34 (4052)
октябрь 2003

Тех, у кого учился, не забываю

Из воспоминаний Николая Алексеевича Фёдорова

Николай Алексеевич Федоров (род. в 1925г.) – известный латинист, переводчик М.Т.Цицерона, Ф.Бэкона, П.Гассенди, Д.Локка, Т.Гоббса, Г.В.Лейбница. "Учебник латинского языка" В.И.Мирошенковой и Н.А.Федорова выдержал несколько изданий, является самым востребованным учебником латинского языка на филологическом факультете, принят в ведущих вузах Москвы и др. городов России. В соавторстве с В.И.Мирошенковой Н.А.Федоровым изданы хрестоматии по греческой и римской литературе, также принятые как базовые учебные пособия по курсу "Античная литература" во многих вузах.

Все это происходило во время войны – 1944 год. Как я выбрал специальность "классическая филология"? Сначала я не собирался на филфак.

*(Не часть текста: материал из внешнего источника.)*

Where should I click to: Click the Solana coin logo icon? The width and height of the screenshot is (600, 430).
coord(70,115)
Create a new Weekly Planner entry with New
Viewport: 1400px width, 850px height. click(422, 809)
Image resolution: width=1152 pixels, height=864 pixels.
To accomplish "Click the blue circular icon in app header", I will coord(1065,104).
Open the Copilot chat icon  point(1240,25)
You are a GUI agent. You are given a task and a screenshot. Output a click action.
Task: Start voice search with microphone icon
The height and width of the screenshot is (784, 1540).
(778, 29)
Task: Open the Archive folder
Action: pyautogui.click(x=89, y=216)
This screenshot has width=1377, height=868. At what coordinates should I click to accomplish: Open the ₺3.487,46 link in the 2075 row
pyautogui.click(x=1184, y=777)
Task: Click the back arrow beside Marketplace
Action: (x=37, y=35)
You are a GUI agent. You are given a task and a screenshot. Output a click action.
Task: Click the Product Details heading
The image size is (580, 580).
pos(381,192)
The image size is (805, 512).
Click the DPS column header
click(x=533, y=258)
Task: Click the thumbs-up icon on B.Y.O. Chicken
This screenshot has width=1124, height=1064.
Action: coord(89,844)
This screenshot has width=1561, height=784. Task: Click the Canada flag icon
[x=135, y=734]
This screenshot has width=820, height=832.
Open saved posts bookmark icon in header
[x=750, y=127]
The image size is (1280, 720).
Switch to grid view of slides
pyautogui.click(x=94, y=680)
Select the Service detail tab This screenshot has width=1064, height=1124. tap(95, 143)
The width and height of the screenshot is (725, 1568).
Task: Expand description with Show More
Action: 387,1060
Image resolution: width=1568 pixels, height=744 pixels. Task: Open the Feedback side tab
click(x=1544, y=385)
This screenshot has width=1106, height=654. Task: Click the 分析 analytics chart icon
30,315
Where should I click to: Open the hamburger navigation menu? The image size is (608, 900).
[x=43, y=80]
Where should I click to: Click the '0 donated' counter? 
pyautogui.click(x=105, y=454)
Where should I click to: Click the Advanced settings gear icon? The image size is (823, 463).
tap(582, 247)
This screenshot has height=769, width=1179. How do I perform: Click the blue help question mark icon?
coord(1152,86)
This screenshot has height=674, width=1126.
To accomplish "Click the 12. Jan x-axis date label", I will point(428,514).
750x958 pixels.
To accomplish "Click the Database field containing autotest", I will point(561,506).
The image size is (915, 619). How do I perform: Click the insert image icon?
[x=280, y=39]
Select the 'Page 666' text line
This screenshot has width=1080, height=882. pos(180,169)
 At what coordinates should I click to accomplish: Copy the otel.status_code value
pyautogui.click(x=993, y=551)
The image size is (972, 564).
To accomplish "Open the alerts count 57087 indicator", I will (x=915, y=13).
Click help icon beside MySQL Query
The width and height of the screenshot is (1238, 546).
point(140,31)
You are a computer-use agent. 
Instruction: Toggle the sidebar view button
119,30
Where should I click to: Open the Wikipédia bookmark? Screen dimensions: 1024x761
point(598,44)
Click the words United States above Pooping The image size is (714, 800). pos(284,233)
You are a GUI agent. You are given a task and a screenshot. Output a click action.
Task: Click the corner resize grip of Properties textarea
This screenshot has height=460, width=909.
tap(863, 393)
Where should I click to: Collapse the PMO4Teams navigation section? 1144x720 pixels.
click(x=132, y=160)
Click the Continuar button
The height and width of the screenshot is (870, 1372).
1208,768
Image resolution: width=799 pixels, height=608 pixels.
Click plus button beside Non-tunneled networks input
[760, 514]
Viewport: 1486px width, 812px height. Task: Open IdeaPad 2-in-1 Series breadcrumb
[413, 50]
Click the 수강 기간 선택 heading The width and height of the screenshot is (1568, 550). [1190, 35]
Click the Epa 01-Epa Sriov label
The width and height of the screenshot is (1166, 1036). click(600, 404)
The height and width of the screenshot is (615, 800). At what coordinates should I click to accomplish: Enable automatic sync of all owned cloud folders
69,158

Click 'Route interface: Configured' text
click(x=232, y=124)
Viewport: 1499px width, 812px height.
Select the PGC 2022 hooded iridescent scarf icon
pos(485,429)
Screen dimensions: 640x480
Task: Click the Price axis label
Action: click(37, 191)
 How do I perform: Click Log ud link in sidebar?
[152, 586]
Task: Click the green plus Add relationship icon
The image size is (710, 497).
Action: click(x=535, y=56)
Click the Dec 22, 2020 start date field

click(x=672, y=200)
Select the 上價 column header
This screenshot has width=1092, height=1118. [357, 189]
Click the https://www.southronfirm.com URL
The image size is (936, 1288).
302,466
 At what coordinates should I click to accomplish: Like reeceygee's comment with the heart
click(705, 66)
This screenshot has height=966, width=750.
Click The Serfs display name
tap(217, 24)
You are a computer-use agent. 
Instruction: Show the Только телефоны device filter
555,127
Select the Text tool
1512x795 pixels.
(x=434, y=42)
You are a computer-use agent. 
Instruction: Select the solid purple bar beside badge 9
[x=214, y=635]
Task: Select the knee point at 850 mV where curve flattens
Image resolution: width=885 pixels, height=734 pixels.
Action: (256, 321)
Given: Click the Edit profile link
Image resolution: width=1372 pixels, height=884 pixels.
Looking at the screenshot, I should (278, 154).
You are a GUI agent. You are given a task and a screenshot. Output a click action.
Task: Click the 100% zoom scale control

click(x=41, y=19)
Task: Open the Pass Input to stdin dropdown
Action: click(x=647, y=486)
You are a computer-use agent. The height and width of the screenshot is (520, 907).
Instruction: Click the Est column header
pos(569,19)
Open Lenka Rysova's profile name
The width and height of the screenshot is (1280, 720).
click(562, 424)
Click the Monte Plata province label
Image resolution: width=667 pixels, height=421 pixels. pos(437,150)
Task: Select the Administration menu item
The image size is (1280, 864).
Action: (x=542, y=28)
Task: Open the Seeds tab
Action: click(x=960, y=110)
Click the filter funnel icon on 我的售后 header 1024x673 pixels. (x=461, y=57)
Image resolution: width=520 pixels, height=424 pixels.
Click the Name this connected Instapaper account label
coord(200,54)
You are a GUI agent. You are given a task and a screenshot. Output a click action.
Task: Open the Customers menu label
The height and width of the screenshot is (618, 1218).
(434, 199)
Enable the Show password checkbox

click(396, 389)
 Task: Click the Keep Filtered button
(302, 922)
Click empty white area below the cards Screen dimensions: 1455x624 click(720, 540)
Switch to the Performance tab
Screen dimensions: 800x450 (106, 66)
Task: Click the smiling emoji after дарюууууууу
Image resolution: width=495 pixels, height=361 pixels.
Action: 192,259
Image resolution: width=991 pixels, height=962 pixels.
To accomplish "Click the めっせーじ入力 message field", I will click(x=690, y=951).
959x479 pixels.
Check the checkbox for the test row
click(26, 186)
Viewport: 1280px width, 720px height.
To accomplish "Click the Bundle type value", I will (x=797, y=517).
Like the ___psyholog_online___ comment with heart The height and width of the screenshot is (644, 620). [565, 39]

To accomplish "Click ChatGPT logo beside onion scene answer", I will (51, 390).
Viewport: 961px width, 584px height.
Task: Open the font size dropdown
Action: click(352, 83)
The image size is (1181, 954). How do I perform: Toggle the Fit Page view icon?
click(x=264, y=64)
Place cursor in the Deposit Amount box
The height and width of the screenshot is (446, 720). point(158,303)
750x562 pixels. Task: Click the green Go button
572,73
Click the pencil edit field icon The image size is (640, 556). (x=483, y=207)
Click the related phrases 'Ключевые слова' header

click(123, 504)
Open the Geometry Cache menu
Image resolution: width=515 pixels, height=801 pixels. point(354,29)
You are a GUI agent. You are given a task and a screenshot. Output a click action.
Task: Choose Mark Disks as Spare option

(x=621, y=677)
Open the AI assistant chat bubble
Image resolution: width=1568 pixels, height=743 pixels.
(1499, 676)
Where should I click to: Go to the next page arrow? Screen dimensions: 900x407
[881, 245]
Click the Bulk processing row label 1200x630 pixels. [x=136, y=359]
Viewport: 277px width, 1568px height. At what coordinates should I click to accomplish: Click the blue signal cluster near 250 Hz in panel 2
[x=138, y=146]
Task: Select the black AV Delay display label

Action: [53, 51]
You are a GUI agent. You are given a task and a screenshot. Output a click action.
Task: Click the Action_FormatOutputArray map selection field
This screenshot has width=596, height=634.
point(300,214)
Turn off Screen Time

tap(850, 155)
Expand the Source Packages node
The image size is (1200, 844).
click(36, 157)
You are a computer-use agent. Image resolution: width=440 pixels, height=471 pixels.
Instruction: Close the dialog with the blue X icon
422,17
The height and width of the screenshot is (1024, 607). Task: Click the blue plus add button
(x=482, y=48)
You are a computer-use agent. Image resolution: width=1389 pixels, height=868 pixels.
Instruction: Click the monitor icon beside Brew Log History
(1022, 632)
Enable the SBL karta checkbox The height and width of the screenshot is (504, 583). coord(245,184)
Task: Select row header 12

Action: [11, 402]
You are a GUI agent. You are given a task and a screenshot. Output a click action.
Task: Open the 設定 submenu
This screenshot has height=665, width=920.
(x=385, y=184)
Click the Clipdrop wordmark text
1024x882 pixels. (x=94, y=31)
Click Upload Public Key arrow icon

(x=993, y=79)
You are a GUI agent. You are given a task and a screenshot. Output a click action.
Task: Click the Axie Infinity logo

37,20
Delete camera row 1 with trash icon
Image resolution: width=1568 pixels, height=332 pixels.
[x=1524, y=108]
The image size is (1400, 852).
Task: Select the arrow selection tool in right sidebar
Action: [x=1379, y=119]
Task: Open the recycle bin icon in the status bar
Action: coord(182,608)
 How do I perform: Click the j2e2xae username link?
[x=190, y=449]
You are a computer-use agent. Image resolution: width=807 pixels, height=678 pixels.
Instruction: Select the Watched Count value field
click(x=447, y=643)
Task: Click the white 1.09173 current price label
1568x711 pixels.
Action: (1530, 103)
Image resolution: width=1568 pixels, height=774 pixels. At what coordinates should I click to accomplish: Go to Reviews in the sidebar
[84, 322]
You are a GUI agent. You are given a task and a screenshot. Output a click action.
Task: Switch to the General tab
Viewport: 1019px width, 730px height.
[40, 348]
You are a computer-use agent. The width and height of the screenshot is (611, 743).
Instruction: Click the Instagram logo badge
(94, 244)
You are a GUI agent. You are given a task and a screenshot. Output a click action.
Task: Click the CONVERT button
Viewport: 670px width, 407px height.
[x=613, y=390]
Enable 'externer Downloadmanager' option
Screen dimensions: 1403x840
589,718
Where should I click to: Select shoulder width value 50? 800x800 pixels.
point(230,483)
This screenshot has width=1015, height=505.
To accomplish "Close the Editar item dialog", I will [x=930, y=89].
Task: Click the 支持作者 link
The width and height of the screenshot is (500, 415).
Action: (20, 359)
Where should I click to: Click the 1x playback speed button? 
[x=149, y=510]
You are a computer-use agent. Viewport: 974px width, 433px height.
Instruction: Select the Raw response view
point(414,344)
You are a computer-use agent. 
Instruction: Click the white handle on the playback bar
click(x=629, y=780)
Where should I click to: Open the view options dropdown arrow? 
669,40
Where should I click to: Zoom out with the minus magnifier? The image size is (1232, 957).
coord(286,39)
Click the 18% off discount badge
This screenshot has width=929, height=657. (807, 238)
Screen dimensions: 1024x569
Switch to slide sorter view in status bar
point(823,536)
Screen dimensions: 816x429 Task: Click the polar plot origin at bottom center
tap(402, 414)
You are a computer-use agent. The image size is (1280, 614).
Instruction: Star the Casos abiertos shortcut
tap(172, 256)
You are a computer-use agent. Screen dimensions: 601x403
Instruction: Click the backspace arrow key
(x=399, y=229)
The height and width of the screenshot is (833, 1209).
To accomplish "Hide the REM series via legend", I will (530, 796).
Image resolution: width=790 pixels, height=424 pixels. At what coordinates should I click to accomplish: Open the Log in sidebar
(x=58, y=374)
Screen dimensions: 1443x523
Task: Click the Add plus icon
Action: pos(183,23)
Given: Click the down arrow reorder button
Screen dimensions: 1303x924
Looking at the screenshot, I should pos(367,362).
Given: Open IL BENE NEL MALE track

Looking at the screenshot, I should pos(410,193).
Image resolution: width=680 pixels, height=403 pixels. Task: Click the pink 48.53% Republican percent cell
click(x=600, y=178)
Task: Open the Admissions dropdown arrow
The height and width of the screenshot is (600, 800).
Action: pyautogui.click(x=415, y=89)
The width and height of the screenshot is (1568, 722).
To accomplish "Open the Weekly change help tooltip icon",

Заманил одноклассник, поступивший в Московский университет годом раньше: рассказывал разные завлекательные истории про преподавателей, про факультет.

Итак, поступил я на русское отделение, но в течение первых недель мне оно как-то не "приглянулось", стал я похаживать на лекции других отделений. Забрёл на классическое… А у меня было такое странное убеждение, что русская литература огромная, необъятная, она всё время развивается, и охватить её невозможно – так, чтоб стать более-менее приличным специалистом. А вот античность завершена, языки уже мертвы, значит, эта культура достаточно познаваема. Каким же надо было быть простодушным, чтобы говорить о некой "завершённости" античности! Спустя многие годы я понял, насколько она непостижима для одного человека и для одной жизни. Вот уже тысячелетия, как люди изучают эту культуру, и никак до конца в ней не разберутся, хотя, может быть, часто толкутся на уже истоптанных участках и потому занимаются мелочами. …Так я оказался на классическом отделении.

Оно в то время намного превосходило нынешние, весьма скромные по численности, группы "классиков", – не десять человек, как сейчас, а сорок. В те годы предполагалось повсеместное введение латинского языка в школах, а учителей-латинистов не хватало. Но латинский сразу вызвал идиосинкразию не только у учеников, но и у родителей, так что вскоре этот эксперимент прекратился…

Как известно, гуманитарное образование подверглось уничтожению в начале двадцатых годов. Окончательно прекратил своё существование историко-филологический факультет Московского университета в 1921 году, функционировали лишь Институт красной профессуры и Институт общественных наук при университете. Был большой период пустоты. Ситуация изменилась после постановления ЦК от 1934 года. Открылись два института литературы, философии и искусства: МИФЛИ (в Москве) и ЛИФЛИ (в Ленинграде). Они просуществовали до войны, а потом ЛИФЛИ перешёл в Ленинградский университет, а МИФЛИ (кажется, в 1941 году) – в Московский, в результате чего были созданы филологический, исторический и философский факультеты. Естественно, что эти десять с лишним лет пустоты нанесли удар по кадрам.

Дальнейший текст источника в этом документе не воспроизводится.